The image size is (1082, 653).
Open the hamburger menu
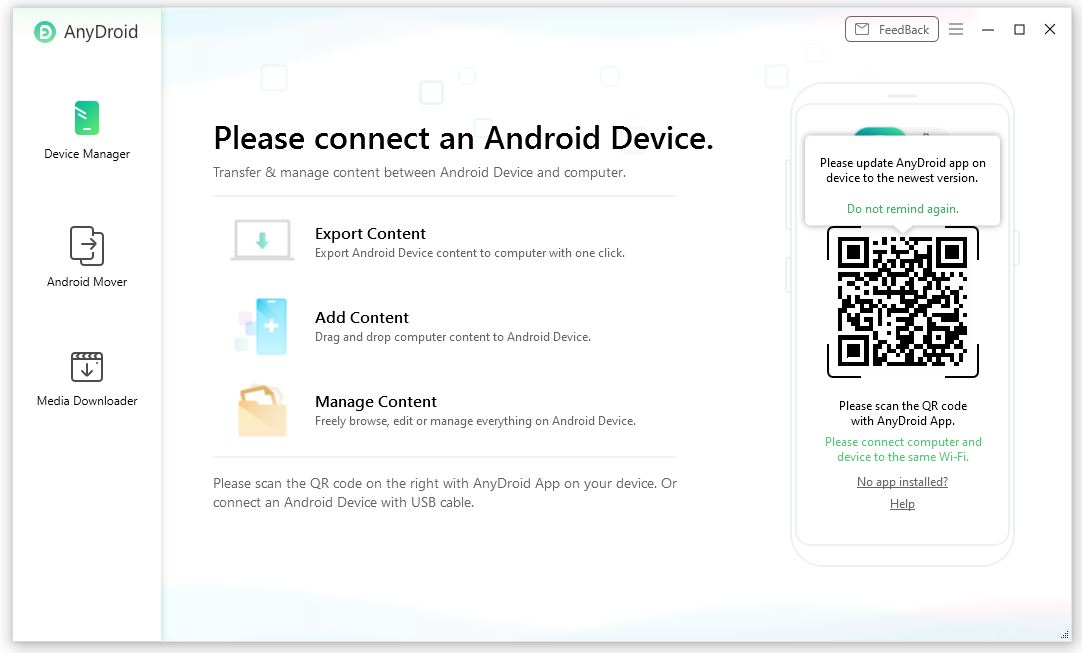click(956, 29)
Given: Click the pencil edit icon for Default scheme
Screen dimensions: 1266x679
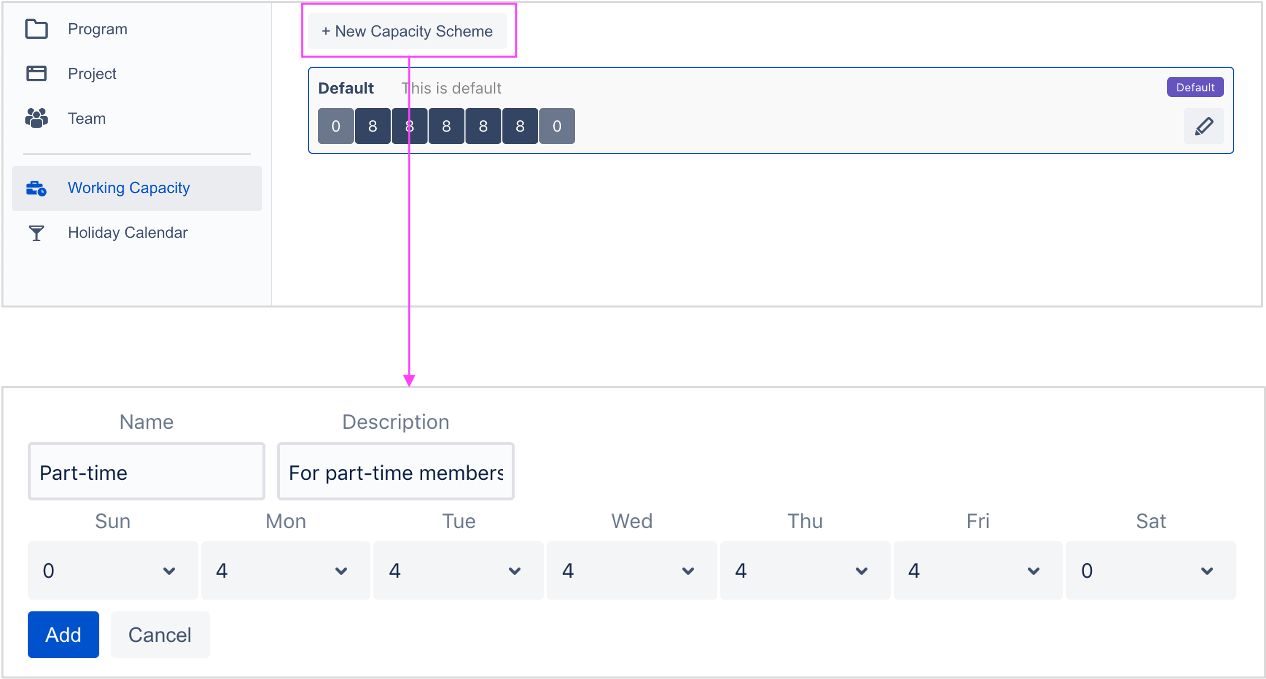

---

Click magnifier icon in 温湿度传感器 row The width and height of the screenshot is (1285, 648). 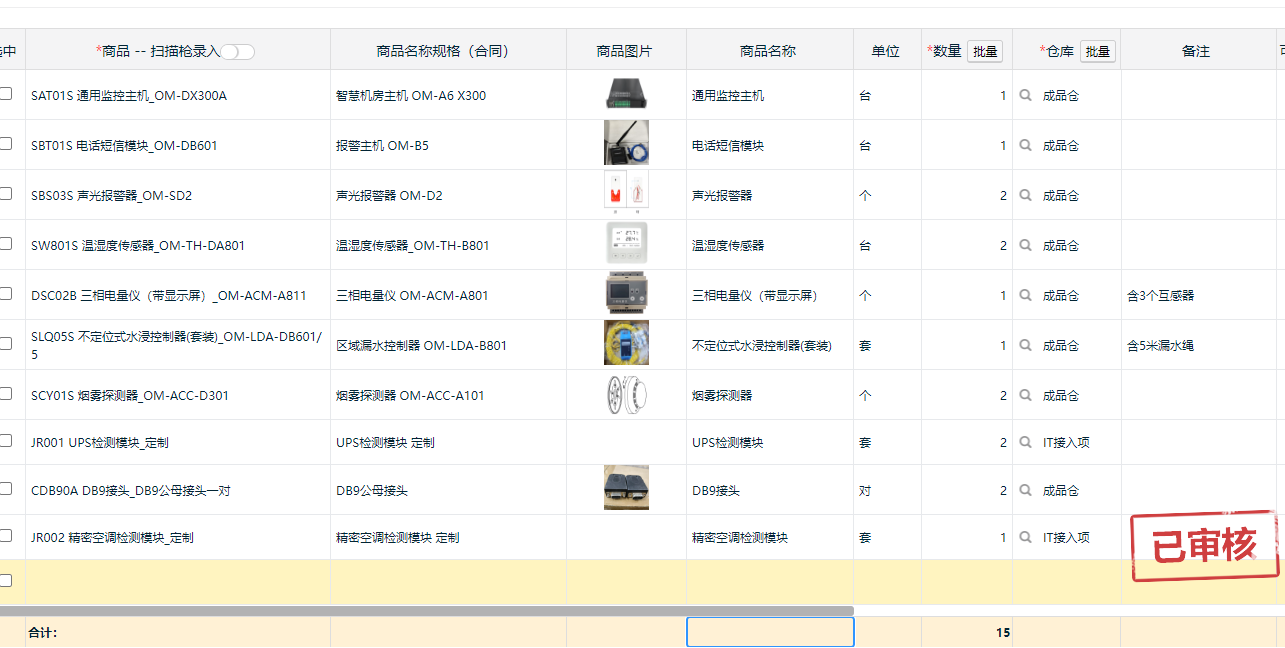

> _Work to be completed_
Those lines of the records above that run from the one containing "The image size is (1082, 653)." through the one containing "Screen dimensions: 1266x679" should be returned exactly, with no pictures among them.

> _Solution for this problem_
The image size is (1082, 653).
Open the hamburger menu
click(956, 29)
Given: Click the pencil edit icon for Default scheme
Screen dimensions: 1266x679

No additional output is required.